Così la grandine di pallottole precipitate su Gaza questa mattina era indubbiamente per proteggere l’avanzata della fanteria israeliana da quegli uomini, donne, bambini e anziani.
 
Ed i presidi del nemico, che loro vogliono indebolire con l'assedio, sparsi in tutta Gaza, sono la popolazione palestinese che vive là. E l'attacco cercherà di annichilire questa popolazione. E qualunque uomo, donna, bambino o persona anziana riesca a scappare o a nascondersi dal presumibilmente sanguinoso assalto, sarà più tardi “cacciato” fino a che la pulizia sarà completa ed i comandanti in carica dell'operazione potranno riportare ai loro superiori: "Abbiamo completato la missione".
 
Di nuovo, perdonate la nostra ignoranza, forse quello che diciamo non centra nulla con l’argomento. E invece di condannare il crimine in corso, essendo gli indigeni ed i guerrieri che siamo, dovremmo discutere e prendere una posizione nella discussione se è "sionismo" o "antisemitismo", o se le bombe di Hamas hanno dato il via a tutto.
 
Forse il nostro modo di ragionare è semplicistico e ci mancano quelle sfumature e annotazioni sempre così necessarie nelle analisi, ma agli Zapatisti sembra che laggiù ci sia un esercito professionale che massacra una popolazione indifesa.
 
Chi, in basso a sinistra, può rimanere in silenzio?
 
È utile dire qualcosa? Possono le nostre grida fermare anche una sola bomba? Le nostre parole salvare la vita anche di un solo palestinese?
 
Noi pensiamo di sì, che sia utile.
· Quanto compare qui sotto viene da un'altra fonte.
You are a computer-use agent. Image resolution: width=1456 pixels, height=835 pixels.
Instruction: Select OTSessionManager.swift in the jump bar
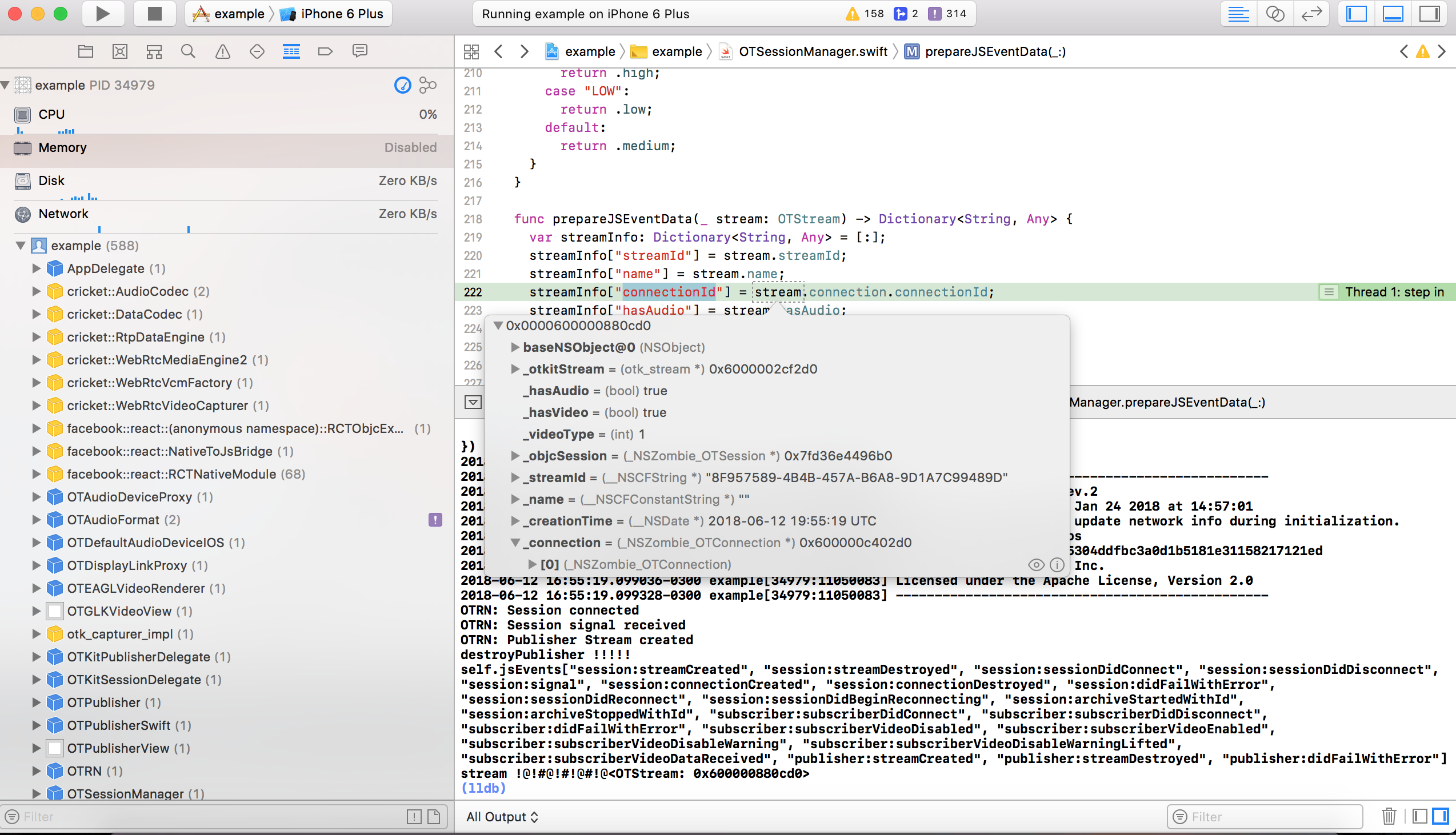click(813, 51)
Forse non fermeremo una bomba e le nostre parole non si trasformeranno in uno scudo corazzato così che le pallottole calibro 5.56 mm o 9 mm, con le lettere "IMI" o “Industria Militare Israeliana" incise sulla cartuccia, non colpiscano il torace di una ragazza o un ragazzo, ma forse le nostre parole possono riuscire ad unire forze con altre in Messico e nel mondo e trasformarsi prima in un mormorio, poi un rumore, quindi in un grido che possa essere sentito a Gaza.
 
Non vi conosciamo ma, noi Zapatisti dall'EZLN, sappiamo quanto sia importante, nel mezzo della distruzione e della morte, ascoltare parole di incoraggiamento.
 
Io non so come spiegarlo, ma è così. Le parole da lontano non fermerebbero una bomba, ma è come se una breccia si aprisse nella stanza buia della morte ed un piccolo raggio di luce scivolasse dentro.
 
Come per tutto, accadrà quello che dovrà accadere. Il governo israeliano dichiarerà di aver arrecato un duro colpo al terrorismo, nasconderà al suo popolo l’enormità del massacro, i grandi produttori di armi avranno ottenuto un sostegno economico per affrontare la crisi, e "l'opinione pubblica globale", quell’entità plasmabile che è sempre di moda, si volgerà da un’altra parte.
 
Ma non è tutto. Anche il popolo palestinese resisterà e sopravvivrà, continuando a combattere e ad avere la comprensione, di chi in basso, è per la sua causa.
 
E forse, anche un ragazzo o ragazza di Gaza sopravvivranno. Forse cresceranno e, con loro, la loro tempra, indignazione e rabbia. Forse diventeranno soldati o miliziani di uno dei gruppi che combattono in Palestina. Forse si troveranno a combattere contro Israele. Forse lo faranno sparando con una pistola. Forse sacrificandosi con indosso una cintura esplosiva.
 
E poi, da lassù in alto, ci sarà chi scriverà della natura violenta dei palestinesi e farà dichiarazioni che condannano quella violenza e torneranno a discutere se sia sionismo o anti-semitismo.
 
E nessuno domanderà chi ha seminato quello che si sta raccogliendo.